Her songs and soul always felt timeless, often joyful, her contributions to the liturgy are everpresent, and yet the fact of Debbie Friedman’s passing one year ago, January, remains painful and mournful.

There may not have been another composer and singer whose folk and soul did more to influence the Reform and Conservative movements, let alone to influence the healing services that with her Mi Sheberach ascended to a place beyond denominations and background.

Though her unique style and populist approach confounded mainstream clergy for much of her career, she nevertheless and rightfully lived long enough to feel the communal embrace, being invited to join the faculty of the Reform movement’s cantorial school, now renamed the Hebrew Union College-Jewish Institute of Religion’s Debbie Friedman School of Sacred Music.

Always imagining new songs and ways to approach Jewish spirituality, in the weeks before she died she spent considerable time on a new melody for Friday night’s Shalom Aleichem, a melody she’d been fine-tuning for more than a year.

Debra Nussbaum Cohen reported in the Forward that Friedman told her friend, Rabbi Joy Levitt, that this setting for Shalom Aleichem “is going to be my legacy.
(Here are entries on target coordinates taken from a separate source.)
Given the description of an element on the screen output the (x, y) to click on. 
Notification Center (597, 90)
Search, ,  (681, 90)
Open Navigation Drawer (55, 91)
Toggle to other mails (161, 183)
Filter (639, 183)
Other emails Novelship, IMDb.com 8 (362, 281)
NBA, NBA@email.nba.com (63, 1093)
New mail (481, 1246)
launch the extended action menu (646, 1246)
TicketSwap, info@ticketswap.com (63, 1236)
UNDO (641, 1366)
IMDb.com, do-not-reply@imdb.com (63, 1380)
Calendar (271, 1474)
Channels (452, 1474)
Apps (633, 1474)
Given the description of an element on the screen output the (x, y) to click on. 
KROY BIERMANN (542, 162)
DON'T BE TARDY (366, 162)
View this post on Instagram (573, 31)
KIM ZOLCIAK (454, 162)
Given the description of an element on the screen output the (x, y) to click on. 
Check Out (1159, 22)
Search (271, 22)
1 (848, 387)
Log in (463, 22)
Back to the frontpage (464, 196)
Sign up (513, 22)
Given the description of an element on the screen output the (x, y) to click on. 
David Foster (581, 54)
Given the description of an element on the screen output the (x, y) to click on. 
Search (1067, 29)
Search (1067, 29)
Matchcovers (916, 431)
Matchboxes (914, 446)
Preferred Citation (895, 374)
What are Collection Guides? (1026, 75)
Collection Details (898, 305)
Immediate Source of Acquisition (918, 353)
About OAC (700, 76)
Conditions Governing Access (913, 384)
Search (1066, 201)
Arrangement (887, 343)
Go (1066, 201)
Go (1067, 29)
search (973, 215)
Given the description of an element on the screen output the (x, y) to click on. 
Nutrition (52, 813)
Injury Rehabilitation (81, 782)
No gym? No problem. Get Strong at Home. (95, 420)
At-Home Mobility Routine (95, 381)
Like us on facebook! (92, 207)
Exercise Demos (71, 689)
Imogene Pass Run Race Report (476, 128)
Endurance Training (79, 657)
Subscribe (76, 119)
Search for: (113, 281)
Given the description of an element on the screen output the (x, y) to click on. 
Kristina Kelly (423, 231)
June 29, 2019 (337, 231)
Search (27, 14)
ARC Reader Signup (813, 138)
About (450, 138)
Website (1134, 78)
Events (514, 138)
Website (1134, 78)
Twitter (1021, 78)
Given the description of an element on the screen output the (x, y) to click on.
This is going to be bigger than Mi Sheberach,” with Rabbi Levitt, executive director of the JCC in Manhattan, replying, “I’m going to make it my business that everyone knows this ‘Shalom Aleichem.’”

The tune has been shared, informally since then, but on Feb. 3 and 4, the Shabbat known as Shabbat Shira, the “Sabbath of Song” (because of the Torah portion’s song celebrating the crossing of the Red Sea, evocative as well of another Friedman classic, “Miriam Dancing with Her Timbrels”) her version of Shalom Aleichem will go national.

Rabbi Levitt and Cantor Angela Buchdahl, of Manhattan’s Central Synagogue, have begun a campaign to have all Reform, Conservative and Reconstructionist clergy sing Friedman’s Shalom Aleichem on that most fitting Shabbat.

As with the angels of Shalom Aleichem, may her “departure be to peace,” may her songs continue to be sung, and may she be especially remembered on this Shabbat Shira.